§ What to do:
Please give the lines of the material as a JSON list of strings, one string per line with blank lines left out, starting with the line that contains "What do you see at coordinates (336, 595)" and going on through the line that contains "pyautogui.click(x=34, y=114)".

[Stored items]
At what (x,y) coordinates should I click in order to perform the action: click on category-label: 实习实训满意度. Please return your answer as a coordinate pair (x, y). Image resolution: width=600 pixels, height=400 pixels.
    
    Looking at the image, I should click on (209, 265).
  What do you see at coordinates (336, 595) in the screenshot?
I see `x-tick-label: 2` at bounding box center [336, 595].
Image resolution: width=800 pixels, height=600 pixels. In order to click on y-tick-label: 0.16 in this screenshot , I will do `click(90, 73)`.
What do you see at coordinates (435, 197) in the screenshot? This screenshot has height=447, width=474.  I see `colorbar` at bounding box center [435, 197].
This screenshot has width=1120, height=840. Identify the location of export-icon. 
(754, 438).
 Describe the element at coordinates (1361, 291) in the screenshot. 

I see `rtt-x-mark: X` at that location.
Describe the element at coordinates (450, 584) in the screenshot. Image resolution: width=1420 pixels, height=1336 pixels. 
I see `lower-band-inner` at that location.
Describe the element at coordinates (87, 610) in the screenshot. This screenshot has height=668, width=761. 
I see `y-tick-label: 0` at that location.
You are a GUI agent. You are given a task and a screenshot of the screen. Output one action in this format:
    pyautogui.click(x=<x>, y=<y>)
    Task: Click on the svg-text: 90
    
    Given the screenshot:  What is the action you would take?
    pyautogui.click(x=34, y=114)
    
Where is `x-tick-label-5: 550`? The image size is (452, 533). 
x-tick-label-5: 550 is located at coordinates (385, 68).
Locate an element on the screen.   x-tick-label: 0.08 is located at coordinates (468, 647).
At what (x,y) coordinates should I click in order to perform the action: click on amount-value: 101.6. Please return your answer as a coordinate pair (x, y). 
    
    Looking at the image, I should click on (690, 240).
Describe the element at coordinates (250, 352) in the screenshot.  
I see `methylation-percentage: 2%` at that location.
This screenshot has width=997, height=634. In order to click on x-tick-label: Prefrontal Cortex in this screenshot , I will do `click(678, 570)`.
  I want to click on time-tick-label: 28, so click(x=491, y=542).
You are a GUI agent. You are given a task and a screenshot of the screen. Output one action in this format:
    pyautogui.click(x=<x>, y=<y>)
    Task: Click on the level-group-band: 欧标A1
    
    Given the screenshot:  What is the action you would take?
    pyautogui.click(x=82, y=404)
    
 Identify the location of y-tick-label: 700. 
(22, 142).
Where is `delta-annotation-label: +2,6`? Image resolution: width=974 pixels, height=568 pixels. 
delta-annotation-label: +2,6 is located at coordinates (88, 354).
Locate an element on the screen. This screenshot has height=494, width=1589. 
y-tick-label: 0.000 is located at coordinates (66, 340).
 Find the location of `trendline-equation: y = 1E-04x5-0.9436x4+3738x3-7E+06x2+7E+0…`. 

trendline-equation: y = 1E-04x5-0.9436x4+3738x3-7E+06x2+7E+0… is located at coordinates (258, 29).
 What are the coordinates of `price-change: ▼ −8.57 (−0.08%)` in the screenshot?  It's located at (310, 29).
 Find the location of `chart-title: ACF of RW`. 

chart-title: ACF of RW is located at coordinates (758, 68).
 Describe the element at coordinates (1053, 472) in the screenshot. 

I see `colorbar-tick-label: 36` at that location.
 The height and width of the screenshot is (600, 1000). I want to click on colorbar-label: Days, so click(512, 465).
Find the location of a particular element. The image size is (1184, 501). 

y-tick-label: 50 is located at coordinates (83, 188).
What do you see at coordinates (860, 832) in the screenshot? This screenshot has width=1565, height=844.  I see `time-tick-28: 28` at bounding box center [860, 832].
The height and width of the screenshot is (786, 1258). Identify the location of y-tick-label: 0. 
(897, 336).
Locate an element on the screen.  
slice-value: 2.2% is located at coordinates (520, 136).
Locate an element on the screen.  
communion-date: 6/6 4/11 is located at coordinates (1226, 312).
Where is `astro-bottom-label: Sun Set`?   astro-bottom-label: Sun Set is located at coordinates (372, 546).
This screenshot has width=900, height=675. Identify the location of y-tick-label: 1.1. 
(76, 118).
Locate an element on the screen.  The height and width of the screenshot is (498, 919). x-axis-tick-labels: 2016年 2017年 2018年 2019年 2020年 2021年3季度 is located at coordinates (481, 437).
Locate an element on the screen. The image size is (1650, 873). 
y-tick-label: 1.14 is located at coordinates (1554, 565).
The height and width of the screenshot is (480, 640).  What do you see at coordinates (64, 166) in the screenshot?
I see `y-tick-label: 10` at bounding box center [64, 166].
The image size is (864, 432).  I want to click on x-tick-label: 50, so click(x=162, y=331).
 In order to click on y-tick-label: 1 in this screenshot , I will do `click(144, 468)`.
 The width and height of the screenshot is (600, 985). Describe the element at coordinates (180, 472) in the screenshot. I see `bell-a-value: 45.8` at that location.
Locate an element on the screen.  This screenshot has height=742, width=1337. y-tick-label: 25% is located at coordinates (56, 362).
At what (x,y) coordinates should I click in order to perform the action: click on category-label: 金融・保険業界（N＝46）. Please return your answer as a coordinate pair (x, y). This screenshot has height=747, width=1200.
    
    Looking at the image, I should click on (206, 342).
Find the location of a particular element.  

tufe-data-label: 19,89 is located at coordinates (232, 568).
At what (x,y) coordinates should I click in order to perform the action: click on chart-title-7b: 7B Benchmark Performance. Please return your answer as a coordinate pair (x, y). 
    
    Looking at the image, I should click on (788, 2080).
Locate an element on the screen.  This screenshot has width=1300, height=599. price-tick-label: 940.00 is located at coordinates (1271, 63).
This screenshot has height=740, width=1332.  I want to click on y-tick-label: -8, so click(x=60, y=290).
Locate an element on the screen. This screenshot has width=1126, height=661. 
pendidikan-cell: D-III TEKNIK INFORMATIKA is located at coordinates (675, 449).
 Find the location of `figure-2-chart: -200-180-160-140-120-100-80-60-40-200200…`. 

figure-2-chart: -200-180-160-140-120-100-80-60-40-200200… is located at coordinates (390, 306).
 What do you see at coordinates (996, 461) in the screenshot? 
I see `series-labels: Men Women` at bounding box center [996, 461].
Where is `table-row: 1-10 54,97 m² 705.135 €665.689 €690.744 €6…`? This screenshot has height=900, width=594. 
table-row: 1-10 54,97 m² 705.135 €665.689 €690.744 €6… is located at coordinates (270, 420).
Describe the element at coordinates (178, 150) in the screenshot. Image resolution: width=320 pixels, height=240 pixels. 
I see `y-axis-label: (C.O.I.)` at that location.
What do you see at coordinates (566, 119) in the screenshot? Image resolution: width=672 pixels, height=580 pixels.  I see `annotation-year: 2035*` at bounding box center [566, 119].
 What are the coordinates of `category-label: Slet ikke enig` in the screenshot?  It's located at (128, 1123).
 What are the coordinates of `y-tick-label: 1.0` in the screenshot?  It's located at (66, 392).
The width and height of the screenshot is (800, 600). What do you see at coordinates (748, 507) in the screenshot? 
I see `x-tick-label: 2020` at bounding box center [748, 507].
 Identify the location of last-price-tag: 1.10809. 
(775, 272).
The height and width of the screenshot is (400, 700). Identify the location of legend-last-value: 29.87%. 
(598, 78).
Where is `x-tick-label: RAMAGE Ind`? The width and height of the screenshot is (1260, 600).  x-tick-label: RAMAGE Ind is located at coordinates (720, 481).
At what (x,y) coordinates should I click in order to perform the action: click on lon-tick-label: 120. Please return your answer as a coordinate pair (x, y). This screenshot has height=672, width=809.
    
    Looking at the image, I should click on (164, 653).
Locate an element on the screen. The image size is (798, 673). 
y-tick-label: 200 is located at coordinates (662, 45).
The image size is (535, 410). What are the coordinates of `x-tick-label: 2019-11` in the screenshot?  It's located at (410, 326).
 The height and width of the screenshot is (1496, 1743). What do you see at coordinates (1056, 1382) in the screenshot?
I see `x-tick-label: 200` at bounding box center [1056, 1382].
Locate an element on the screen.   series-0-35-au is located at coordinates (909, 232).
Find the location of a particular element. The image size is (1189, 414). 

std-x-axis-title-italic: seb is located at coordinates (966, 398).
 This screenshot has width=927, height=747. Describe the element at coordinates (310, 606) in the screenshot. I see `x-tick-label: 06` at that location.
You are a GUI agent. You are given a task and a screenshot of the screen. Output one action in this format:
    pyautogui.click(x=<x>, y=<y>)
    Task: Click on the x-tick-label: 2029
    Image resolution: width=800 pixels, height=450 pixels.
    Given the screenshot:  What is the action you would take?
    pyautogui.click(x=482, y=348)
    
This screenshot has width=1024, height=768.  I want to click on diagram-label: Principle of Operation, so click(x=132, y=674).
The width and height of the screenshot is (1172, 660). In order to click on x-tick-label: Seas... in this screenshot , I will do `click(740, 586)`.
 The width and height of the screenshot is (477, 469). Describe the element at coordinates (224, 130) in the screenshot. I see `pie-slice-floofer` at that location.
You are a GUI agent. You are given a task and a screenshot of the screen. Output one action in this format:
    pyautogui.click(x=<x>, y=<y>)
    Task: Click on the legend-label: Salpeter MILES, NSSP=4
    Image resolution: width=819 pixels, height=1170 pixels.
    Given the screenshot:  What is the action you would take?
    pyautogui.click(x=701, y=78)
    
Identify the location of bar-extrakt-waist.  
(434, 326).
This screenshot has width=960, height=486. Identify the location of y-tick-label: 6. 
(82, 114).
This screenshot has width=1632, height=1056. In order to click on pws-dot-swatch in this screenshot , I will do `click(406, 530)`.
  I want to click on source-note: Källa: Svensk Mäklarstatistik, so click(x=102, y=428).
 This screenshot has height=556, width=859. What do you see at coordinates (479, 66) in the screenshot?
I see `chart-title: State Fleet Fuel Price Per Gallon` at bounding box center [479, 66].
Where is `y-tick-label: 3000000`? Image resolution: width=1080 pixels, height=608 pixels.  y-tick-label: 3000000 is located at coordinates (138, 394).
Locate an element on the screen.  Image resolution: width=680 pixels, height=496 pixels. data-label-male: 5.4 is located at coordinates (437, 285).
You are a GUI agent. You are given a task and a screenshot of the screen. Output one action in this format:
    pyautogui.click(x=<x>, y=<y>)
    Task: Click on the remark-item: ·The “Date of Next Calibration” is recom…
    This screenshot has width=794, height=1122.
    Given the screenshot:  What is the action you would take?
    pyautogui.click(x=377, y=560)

§ Response:
[
  "  What do you see at coordinates (336, 595) in the screenshot?",
  "I see `x-tick-label: 2` at bounding box center [336, 595].",
  "Image resolution: width=800 pixels, height=600 pixels. In order to click on y-tick-label: 0.16 in this screenshot , I will do `click(90, 73)`.",
  "What do you see at coordinates (435, 197) in the screenshot? This screenshot has height=447, width=474.  I see `colorbar` at bounding box center [435, 197].",
  "This screenshot has width=1120, height=840. Identify the location of export-icon. ",
  "(754, 438).",
  " Describe the element at coordinates (1361, 291) in the screenshot. ",
  "I see `rtt-x-mark: X` at that location.",
  "Describe the element at coordinates (450, 584) in the screenshot. Image resolution: width=1420 pixels, height=1336 pixels. ",
  "I see `lower-band-inner` at that location.",
  "Describe the element at coordinates (87, 610) in the screenshot. This screenshot has height=668, width=761. ",
  "I see `y-tick-label: 0` at that location.",
  "You are a GUI agent. You are given a task and a screenshot of the screen. Output one action in this format:",
  "    pyautogui.click(x=<x>, y=<y>)",
  "    Task: Click on the svg-text: 90",
  "    Given the screenshot:  What is the action you would take?",
  "    pyautogui.click(x=34, y=114)"
]